No livro, ‘The Executive Brain’, lamentei o facto de, apesar de ‘actualmenre uma sociedade literata já não acreditar no dualismo cartesiano entre o corpo e a mente, nos libertarmos por fases dos vestígios da velha concepção errada’ e continuarmos a ter dificuldade em subscrever completamente a ideia da unidade cérebro-mente quando nos debruçamos sobre a vida mental em todo o seu espectro.
Fiquei surpreendido, mesmo chocado, ao descobrir quão frágil e superficial é tantas vezes esta noção. Tornou-se flagrante quando, há poucos anos, eu e alguns colegas decidimos levar a cabo uma série de palestras de esclarecimento sobre o cérebro intitulada ‘O Instinto da Mente e do Cérebro’. O propósito destas palestras era informar o público em geral acerca dos aspectos básicos da neurologia, das perturbações que afectam o cérebro, da forma como podem atacar a mente e também sobre os actuais tratamentos para as diversas desordens cerebrais. Para nosso grande espanto, a reacção do público foi muitas vezes a de incompreensão.
  • O que é que a mente tem a ver com o cérebro? Foi a questão retórica que ouvi mais do que uma vez, para minha descrença absoluta. De forma similar, quando mencionei o cérebro numa palestra pública sobre a memória, surgiu entre a assistência uma questão, num tom de consternação e não tanto de curiosidade genuína: O que é que a memória tem a ver com o cérebro?
Porém, ainda mais incrível foi a incompreensão similar demonstrada por um público muito mais elitista com que me deparei quando fui convidado a participar num simpósio com muitos patrocínios dedicado aos segredos dos feitos extraordinários. O painel do simpósio era constituído por homens de sucesso, cientistas de renome mundial, líderes empresariais, campeões olímpicos, artistas famosos e destacadas figuras políticas. Um a um, estes incontestados ‘campeões’ nas suas áreas de desempenho desfilaram pelo pódio partilhando o seu discernimento sobre os segredos dos seus próprios feitos. Estabeleceu-se rapidamente o consenso de que a chave para o sucesso era a convergência de dois factores: o talento numa área específica foi identificado unanimemente como uma das razões do sucesso. A presença de certos traços de personalidade, tais como a motivação e a capacidade de concentração num objectivo distante no tempo, foi identificada, com igual unanimidade, como o segundo factor. Os participantes no simpósio concordaram que, sem um talento especial, não pode existir qualquer proeza significativa e que este talento especial é algo que nasce com cada um, o destino biológico de poucos. Sobretudo, todos aceitaram como um dado adquirido que o trabalho árduo por si só não torna uma pessoa num Mozart, num Shakespeare ou num Einstein. Os outros ingredientes para alcançar um sucesso excepcional a motivação e ambição, ficavam ao critério do indivíduo, tal como foi defendido consecutivamente por cada um dos oradores, como se as pessoas em causa fossem entidades platónicas e etéreas.
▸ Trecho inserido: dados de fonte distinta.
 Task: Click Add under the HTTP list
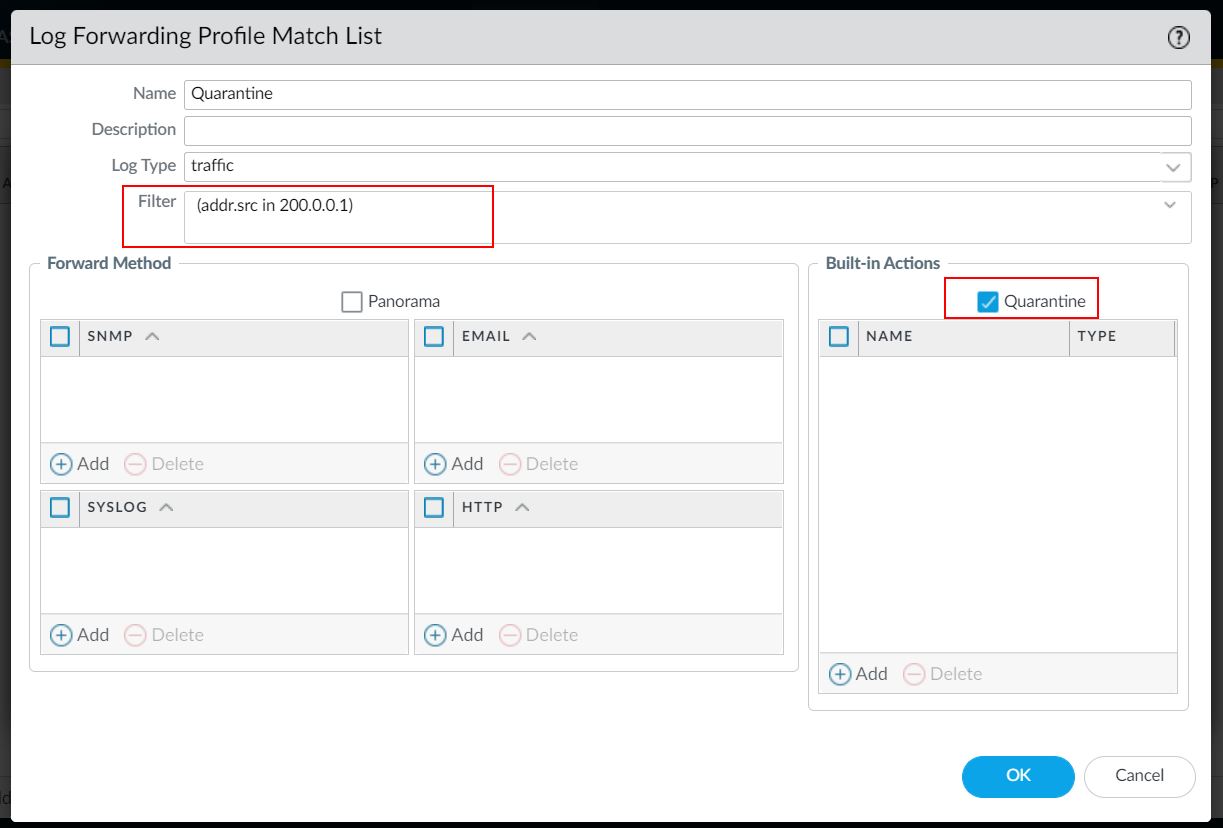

Quando chegou a minha vez, tentei transmitir a ideia de que a ‘motivação’ e a ‘capacidade de nos centrarmos num objectivo sublime’, eram também atributos com base biológica, pelo menos em parte, e que uma das razões pelas quais as pessoas diferem nestas características se deve ao facto de os seus cérebros serem diferentes. A personalidade, afirmei tal como anteriormente diante de públicos diversos, não é uma característica ‘extracraniana’. É um produto do próprio cérebro». In Elkhonon Goldberg, O Paradoxo da Sabedoria, 2005, Forum da Ciência, PE-A, 2008, ISBN 978-972-1-05857-6.